SAM GOLDBERG: I’ve been constantly getting new responsibilities the entire time that I’ve been here, so it wasn’t like a switch was flipped and all of a sudden I got a new title and new responsibilities with it. As I was progressing to that point, I was managing people a little bit more. I was more on the floor. I was given a longer leash and more leeway to make my own decisions and calls on stuff.
MEAGAN MARIE: When you say, “on the floor,” what does that mean? I really can never find you two. So you really are on the floor. Is a lot of your day just walking around talking to people, then? Do you just go up and down the aisles and see if people need help? How do you on the floor?

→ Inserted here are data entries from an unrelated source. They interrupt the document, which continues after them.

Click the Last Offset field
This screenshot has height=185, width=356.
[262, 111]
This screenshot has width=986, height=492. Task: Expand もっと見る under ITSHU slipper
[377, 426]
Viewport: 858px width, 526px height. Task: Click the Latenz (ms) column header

KAM ZAMBEL: Wow. Yes, I’m all over the floor. I work for the directors right now, who are probably the most fun to rally into meetings and work to get answers out of. I spend a lot of my time just getting them to meetings and getting them out of meetings and then searching for people. Lot of times, you’re tracking down answers and status on stuff. So I may need to go to a dev to get the latest status and then communicate that to one of the directors, or vice versa. It could be anything and everything.

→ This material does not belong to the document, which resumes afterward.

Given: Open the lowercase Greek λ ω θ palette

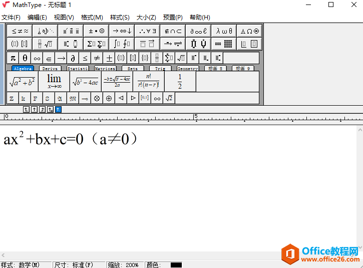Looking at the screenshot, I should (224, 31).
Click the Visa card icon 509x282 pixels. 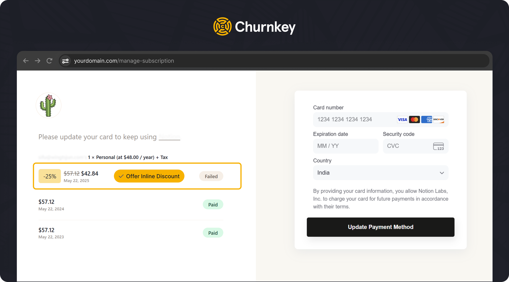[x=402, y=120]
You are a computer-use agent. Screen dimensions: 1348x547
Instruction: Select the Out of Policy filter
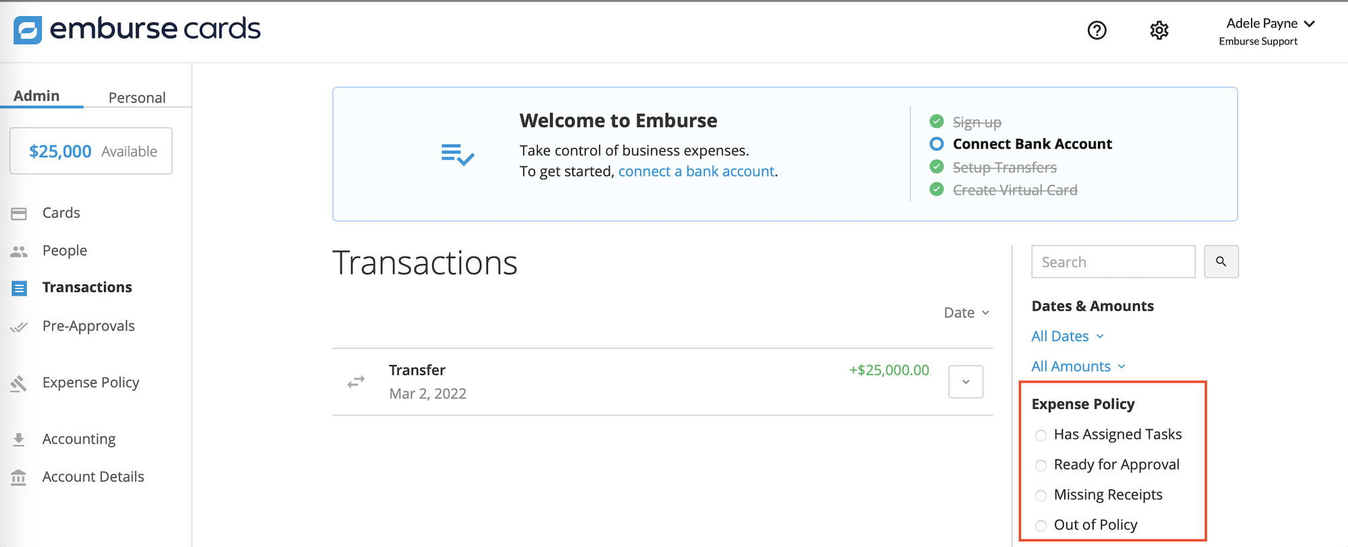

MEAGAN MARIE: I like that. You help keep people’s heads on straight. That would really be nice to have, if a meeting was running long. They’d come in and say, “No, you’re needed somewhere else.”
KAM ZAMBEL: Basically pull them out of the meeting and set them into another.
MEAGAN MARIE: I like that. So Kam, you are a producer. Are there any responsibilities that you have that maybe an assistant producer wouldn’t have just yet?
KAM ZAMBEL: I guess, as you grow through your career, you start to learn additional skills. You start to work more toward leadership. Perhaps. I remember, as assistant producer, I was doing some of the things Sam is doing, which was just assisting another producer or assisting a dev to accomplish something. Now I’m to the point where I’m helping, say, the lead producer set goals for the team. I’m also helping the team learn about team management. I’m developing those leadership skills to drive a team to success. There is outlining goals and tasks, but how do you motivate that team to actually have the passion and energy to achieve them throughout the week?
MEAGAN MARIE: Is executive producer, then, the step above? Can you speak to what the difference between an executive producer and a producer would be?
KAM ZAMBEL: It is another step for you. In my career, I tend to have gone wide. I learned an array of skills. Now I’m starting to accelerate on a few of them, starting to go further on them, and so executive producer would be more in charge of the whole team, working with a production lead to drive the production team. So it’s further up, answering to a wider outlook on the game development process than down in the details and on the floor.
MEAGAN MARIE: Okay. And some of those things would be. If you can’t speak to this, that’s fine. But would the EPs generally do more with, say, the budgets and so on, the high end, super high end big picture stuff?
KAM ZAMBEL: Yeah. They certainly are. They’re managing that level of information, and then communicating that down to the team.
MEAGAN MARIE: Okay. And then you guys would establish how to reach those goals.
KAM ZAMBEL: Yes.
MEAGAN MARIE: What would you say is the best and the most difficult aspect of being a producer? What’s your favorite thing, and what is kind of the toughest part of the job?
SAM GOLDBERG: I think my favorite thing is probably coming in and having something totally new to do every day.
MEAGAN MARIE: I can imagine.
SAM GOLDBERG: I’m a bit of an ADD person. I like trying out new things and coming on to new projects and learning new skills. One day I come in and I have to learn how to script something in our game GUI. The next day I’m figuring out how to be a video editor. I just love that it changes every single day. I’m always having a chance to learn something new and work with new people.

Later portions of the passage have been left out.